■ THE TASK
Lay out as a numbered list the lines between the one holding "Where should I" and the one holding "Click the 'buyer'", inclusive, leaving out any blank lines.

Interface element records:

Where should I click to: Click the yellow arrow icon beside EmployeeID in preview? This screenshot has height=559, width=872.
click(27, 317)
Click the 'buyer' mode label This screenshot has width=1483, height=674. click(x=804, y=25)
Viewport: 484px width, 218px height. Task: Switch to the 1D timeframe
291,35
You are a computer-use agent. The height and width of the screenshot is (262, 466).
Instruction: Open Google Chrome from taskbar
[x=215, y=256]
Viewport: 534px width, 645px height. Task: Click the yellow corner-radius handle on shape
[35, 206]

---

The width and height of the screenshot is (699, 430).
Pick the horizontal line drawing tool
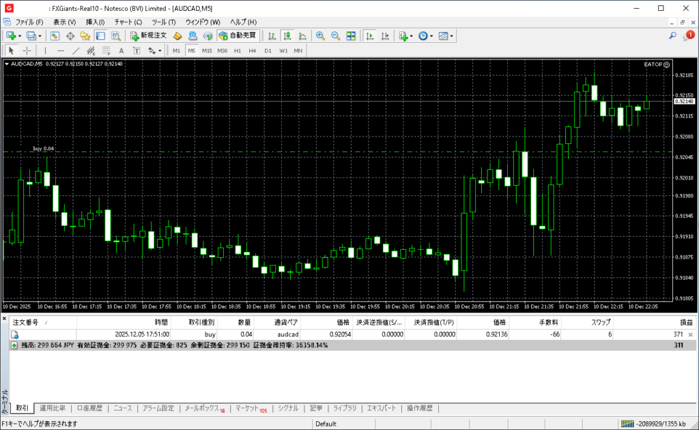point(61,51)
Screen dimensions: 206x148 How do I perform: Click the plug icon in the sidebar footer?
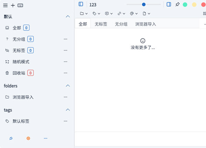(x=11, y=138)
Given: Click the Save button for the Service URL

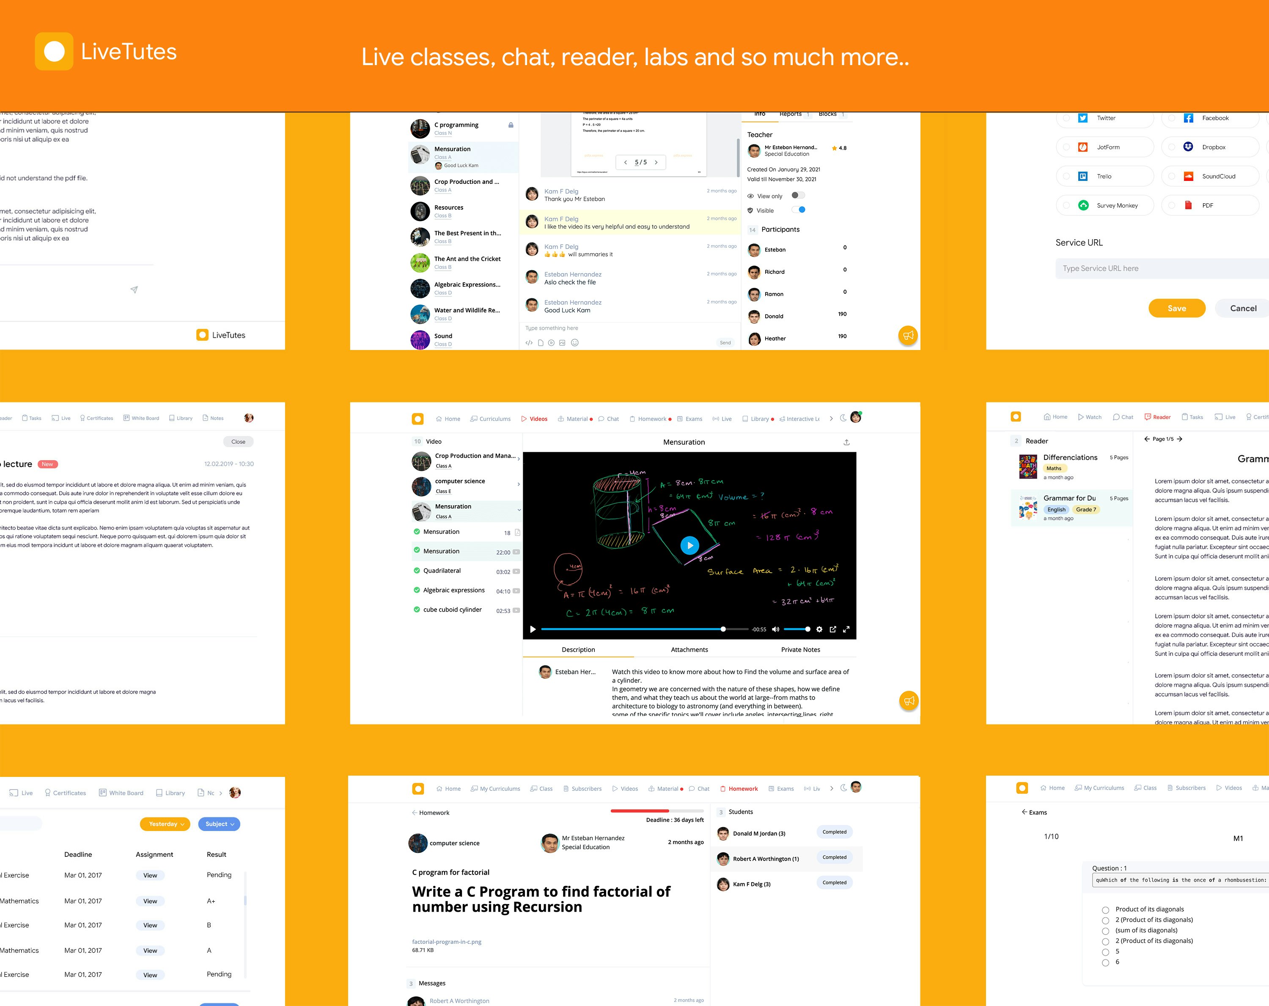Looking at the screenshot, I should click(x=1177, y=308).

* * *

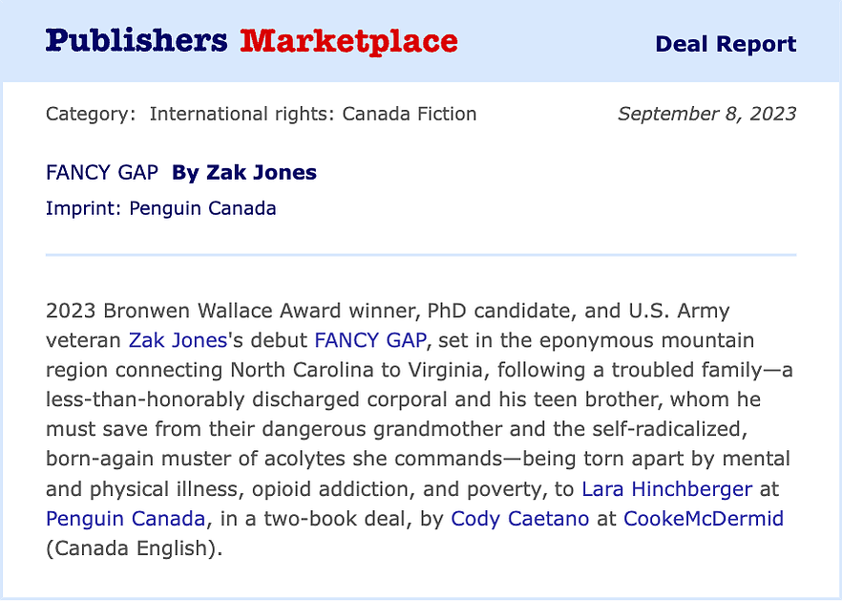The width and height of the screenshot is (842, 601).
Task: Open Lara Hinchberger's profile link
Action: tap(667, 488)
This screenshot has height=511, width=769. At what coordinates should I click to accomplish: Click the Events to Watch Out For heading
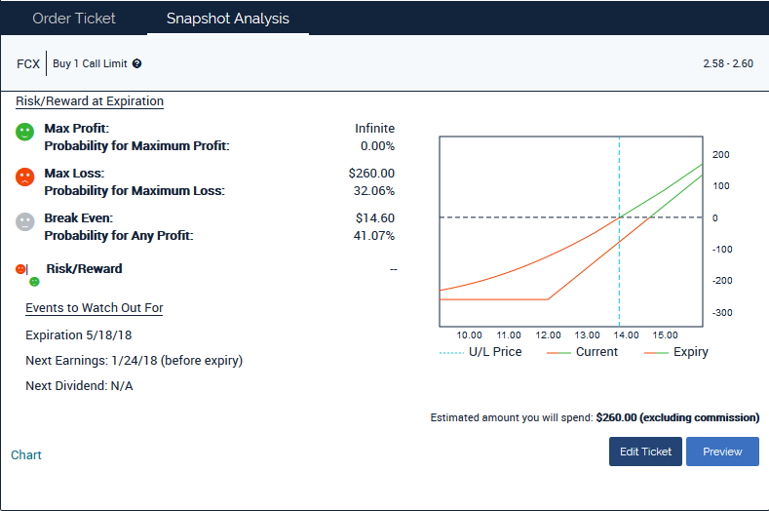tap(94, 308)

■ COMPLETE ANSWER
1. Where should I click to: Click the yellow arrow icon beside EmployeeID in preview? This screenshot has height=559, width=872.
2. click(27, 317)
3. Click the 'buyer' mode label This screenshot has width=1483, height=674. click(x=804, y=25)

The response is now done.